→ Exercise instructions:
What you return must match the records exactly, with every line included.

→ Supplied records:
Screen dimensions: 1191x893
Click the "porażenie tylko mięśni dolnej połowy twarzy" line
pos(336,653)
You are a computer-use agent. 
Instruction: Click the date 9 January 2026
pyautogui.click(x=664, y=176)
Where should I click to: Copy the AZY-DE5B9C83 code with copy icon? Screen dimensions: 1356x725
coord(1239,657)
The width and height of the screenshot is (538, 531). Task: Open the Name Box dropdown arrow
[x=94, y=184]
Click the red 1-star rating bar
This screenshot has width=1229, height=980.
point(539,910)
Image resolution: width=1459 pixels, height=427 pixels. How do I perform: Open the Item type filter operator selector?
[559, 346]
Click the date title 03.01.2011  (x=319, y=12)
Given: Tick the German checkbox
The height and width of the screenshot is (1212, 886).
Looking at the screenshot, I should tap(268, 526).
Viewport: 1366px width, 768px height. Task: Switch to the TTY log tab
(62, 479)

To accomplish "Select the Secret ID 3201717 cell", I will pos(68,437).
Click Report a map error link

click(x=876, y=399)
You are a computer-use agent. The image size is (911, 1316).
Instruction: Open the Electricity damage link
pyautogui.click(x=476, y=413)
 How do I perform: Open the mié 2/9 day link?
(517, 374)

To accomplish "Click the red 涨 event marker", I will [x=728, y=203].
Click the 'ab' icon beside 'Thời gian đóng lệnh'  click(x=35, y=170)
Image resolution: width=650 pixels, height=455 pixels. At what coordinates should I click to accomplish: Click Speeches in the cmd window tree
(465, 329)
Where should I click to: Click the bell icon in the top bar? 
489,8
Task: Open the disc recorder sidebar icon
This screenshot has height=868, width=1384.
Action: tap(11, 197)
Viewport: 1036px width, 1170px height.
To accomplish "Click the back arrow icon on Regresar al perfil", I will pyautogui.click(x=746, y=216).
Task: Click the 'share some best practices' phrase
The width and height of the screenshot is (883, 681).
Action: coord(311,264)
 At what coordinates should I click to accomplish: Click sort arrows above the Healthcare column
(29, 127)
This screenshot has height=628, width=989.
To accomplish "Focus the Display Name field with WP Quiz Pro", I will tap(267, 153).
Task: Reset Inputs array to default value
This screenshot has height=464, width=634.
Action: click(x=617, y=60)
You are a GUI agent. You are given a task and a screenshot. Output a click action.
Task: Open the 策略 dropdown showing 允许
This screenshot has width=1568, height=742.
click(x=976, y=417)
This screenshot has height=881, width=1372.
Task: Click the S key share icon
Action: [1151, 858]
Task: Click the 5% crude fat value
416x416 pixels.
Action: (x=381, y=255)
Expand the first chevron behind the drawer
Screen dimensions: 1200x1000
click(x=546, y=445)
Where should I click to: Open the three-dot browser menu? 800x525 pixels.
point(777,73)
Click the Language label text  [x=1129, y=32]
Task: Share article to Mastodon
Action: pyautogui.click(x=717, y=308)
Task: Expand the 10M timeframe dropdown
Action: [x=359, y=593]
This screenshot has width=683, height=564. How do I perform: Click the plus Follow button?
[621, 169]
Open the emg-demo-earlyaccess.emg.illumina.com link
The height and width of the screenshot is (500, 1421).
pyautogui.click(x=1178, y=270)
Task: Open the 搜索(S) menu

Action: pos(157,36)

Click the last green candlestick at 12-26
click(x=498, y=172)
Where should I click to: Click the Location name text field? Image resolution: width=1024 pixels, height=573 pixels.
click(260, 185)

→ Result:
Screen dimensions: 1191x893
Click the "porażenie tylko mięśni dolnej połowy twarzy" line
pos(336,653)
You are a computer-use agent. 
Instruction: Click the date 9 January 2026
pyautogui.click(x=664, y=176)
Where should I click to: Copy the AZY-DE5B9C83 code with copy icon? Screen dimensions: 1356x725
coord(1239,657)
The width and height of the screenshot is (538, 531). Task: Open the Name Box dropdown arrow
[x=94, y=184]
Click the red 1-star rating bar
This screenshot has width=1229, height=980.
point(539,910)
Image resolution: width=1459 pixels, height=427 pixels. How do I perform: Open the Item type filter operator selector?
[559, 346]
Click the date title 03.01.2011  (x=319, y=12)
Given: Tick the German checkbox
The height and width of the screenshot is (1212, 886).
Looking at the screenshot, I should tap(268, 526).
Viewport: 1366px width, 768px height. Task: Switch to the TTY log tab
(62, 479)

To accomplish "Select the Secret ID 3201717 cell", I will pos(68,437).
Click Report a map error link

click(x=876, y=399)
You are a computer-use agent. The image size is (911, 1316).
Instruction: Open the Electricity damage link
pyautogui.click(x=476, y=413)
 How do I perform: Open the mié 2/9 day link?
(517, 374)

To accomplish "Click the red 涨 event marker", I will [x=728, y=203].
Click the 'ab' icon beside 'Thời gian đóng lệnh'  click(x=35, y=170)
Image resolution: width=650 pixels, height=455 pixels. At what coordinates should I click to accomplish: Click Speeches in the cmd window tree
(465, 329)
Where should I click to: Click the bell icon in the top bar? 
489,8
Task: Open the disc recorder sidebar icon
This screenshot has height=868, width=1384.
Action: tap(11, 197)
Viewport: 1036px width, 1170px height.
To accomplish "Click the back arrow icon on Regresar al perfil", I will pyautogui.click(x=746, y=216).
Task: Click the 'share some best practices' phrase
The width and height of the screenshot is (883, 681).
Action: coord(311,264)
 At what coordinates should I click to accomplish: Click sort arrows above the Healthcare column
(29, 127)
This screenshot has height=628, width=989.
To accomplish "Focus the Display Name field with WP Quiz Pro", I will tap(267, 153).
Task: Reset Inputs array to default value
This screenshot has height=464, width=634.
Action: click(x=617, y=60)
You are a GUI agent. You are given a task and a screenshot. Output a click action.
Task: Open the 策略 dropdown showing 允许
This screenshot has width=1568, height=742.
click(x=976, y=417)
This screenshot has height=881, width=1372.
Task: Click the S key share icon
Action: [1151, 858]
Task: Click the 5% crude fat value
416x416 pixels.
Action: (x=381, y=255)
Expand the first chevron behind the drawer
Screen dimensions: 1200x1000
click(x=546, y=445)
Where should I click to: Open the three-dot browser menu? 800x525 pixels.
point(777,73)
Click the Language label text  [x=1129, y=32]
Task: Share article to Mastodon
Action: pyautogui.click(x=717, y=308)
Task: Expand the 10M timeframe dropdown
Action: [x=359, y=593]
This screenshot has width=683, height=564. How do I perform: Click the plus Follow button?
[621, 169]
Open the emg-demo-earlyaccess.emg.illumina.com link
The height and width of the screenshot is (500, 1421).
pyautogui.click(x=1178, y=270)
Task: Open the 搜索(S) menu

Action: pos(157,36)

Click the last green candlestick at 12-26
click(x=498, y=172)
Where should I click to: Click the Location name text field? Image resolution: width=1024 pixels, height=573 pixels.
click(260, 185)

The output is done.